The city has not been able to enforce its Noise Abatement Ordinance in relation to morning tours by commercial garbage hauliers for years, as city officials are rarely around to monitor suspected violations, which often occur in the morning hours.
That’s going to change.
A regulation change approved by the Board of Alders this week requires garbage trucks doing business in New Haven to share GPS data with the police or their agents if there is an honest complaint.
Alders says this will allow the city to better enforce the noise ordinance, which keeps garbage trucks to the same noise standards as everyone else – and requires them to make their laps even quieter before 7 a.m. the ordinance begins.
The Noise Ordinance has a potential fine of $ 100 per event, with each day being a separate event.
“Our city has not been able to enforce our noise ordinance for many years because a city employee is required to witness all rubbish truck violations in our community,” said Alder Eli Sabin, D-1 from the Yale area, who is responsible for drafting the Modification. “Since most violations happen at 3 or 4 a.m., no city employee can be around to witness the violation.
“From the many complaints … it is clear that the garbage transporters were able to take advantage of the fact that we cannot enforce our regulation and have routinely picked up garbage very early in the morning, which has had a negative impact on the quality of life of our residents,” said Sabin.
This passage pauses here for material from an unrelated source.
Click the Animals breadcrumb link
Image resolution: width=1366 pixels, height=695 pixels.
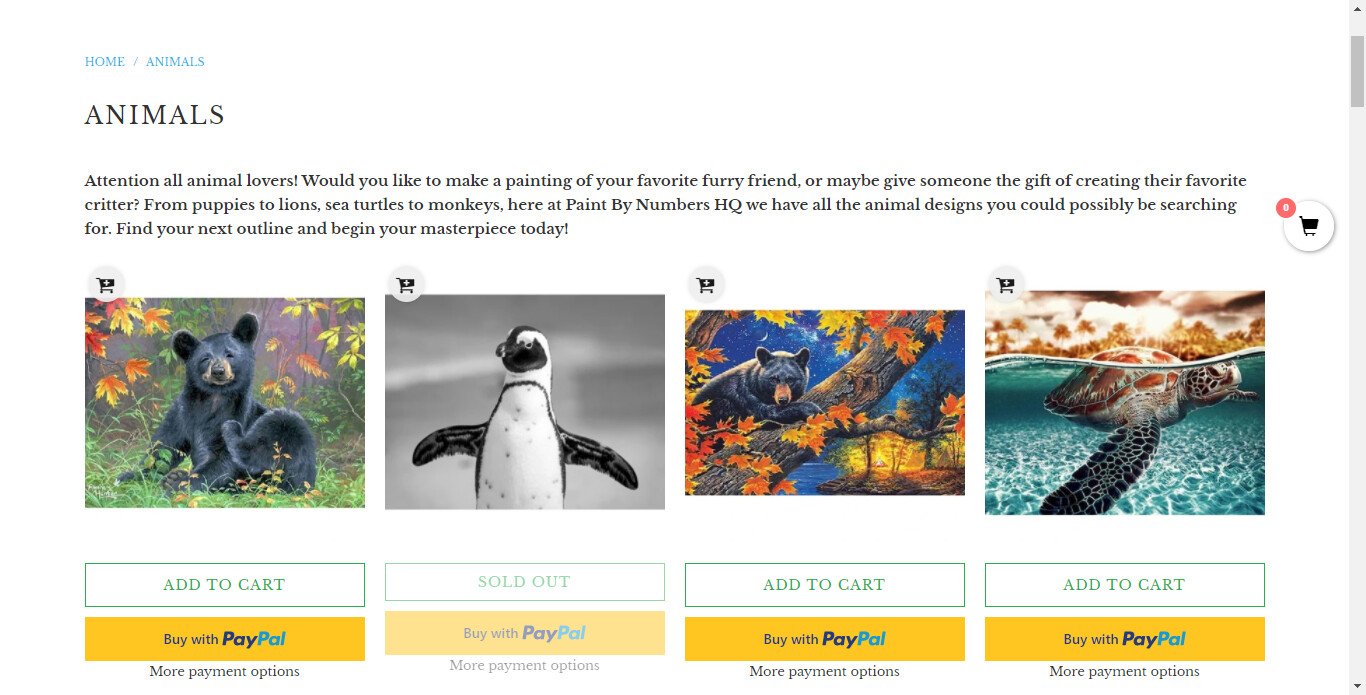click(175, 62)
“We have a lot of hard-working people in town and they deserve a government that can enforce the laws that are currently on the books to make their lives a little easier,” he said.
During the Legislative Committee’s process, members heard from residents in the Dwight, Fair Haven, East Rock and Downtown neighborhoods, among others, Sabin said.
Downtown Alder Abby Roth, D-9, and Fair Haven Alder Joseph Crespo, D-16, also supported the amendment presented by Legislation Committee Chairman Charles Decker, D-9.
“This is a simple, practical change that enables the city to enforce its existing noise abatement ordinance,” and “thereby improve the quality of life for residents across the city,” said Roth.
“We need that in our city. I have had several complaints … where nothing can be done to enforce this noise regulation, ”said Crespo.
According to a study by Purdue University, the volume of a garbage truck is 100 decibels.
But a garbage disposal spokesman who worked with alder trees on the change said it remains to be seen how much cooperation the city will get from commercial transport companies.
“The alders were determined to make this change,” said Steve Changaris, vice president of the Massachusetts-based National Waste & Recycling Association for the Northeast region. “What we did was we’d do better when the people weren’t there. We collect safer and faster. “
But the alders persisted and “chose this route with the release of the GPS data”. “If the truck doesn’t have GPS data, he or she may no longer be working in New Haven,” he said.
While Changaris was working on the changes with the alders, he said he could not guarantee that none of the association members would contest the change.
“We’ll see where it goes,” he said. “That costs a lot of time, money and effort. … We have taught the alders that it will disrupt our operations. You will see more garbage trucks in the middle of the day. “
If we go out at a later hour, when there are more buses on the city streets, “our trucks will take longer,” said Changaris.
But “we understand. It’s a quality of life issue for the city, ”he said. “We want to be good corporate citizens.
“If there is a demand for GPS, one company will be, another company may not and can go to the judge,” he said.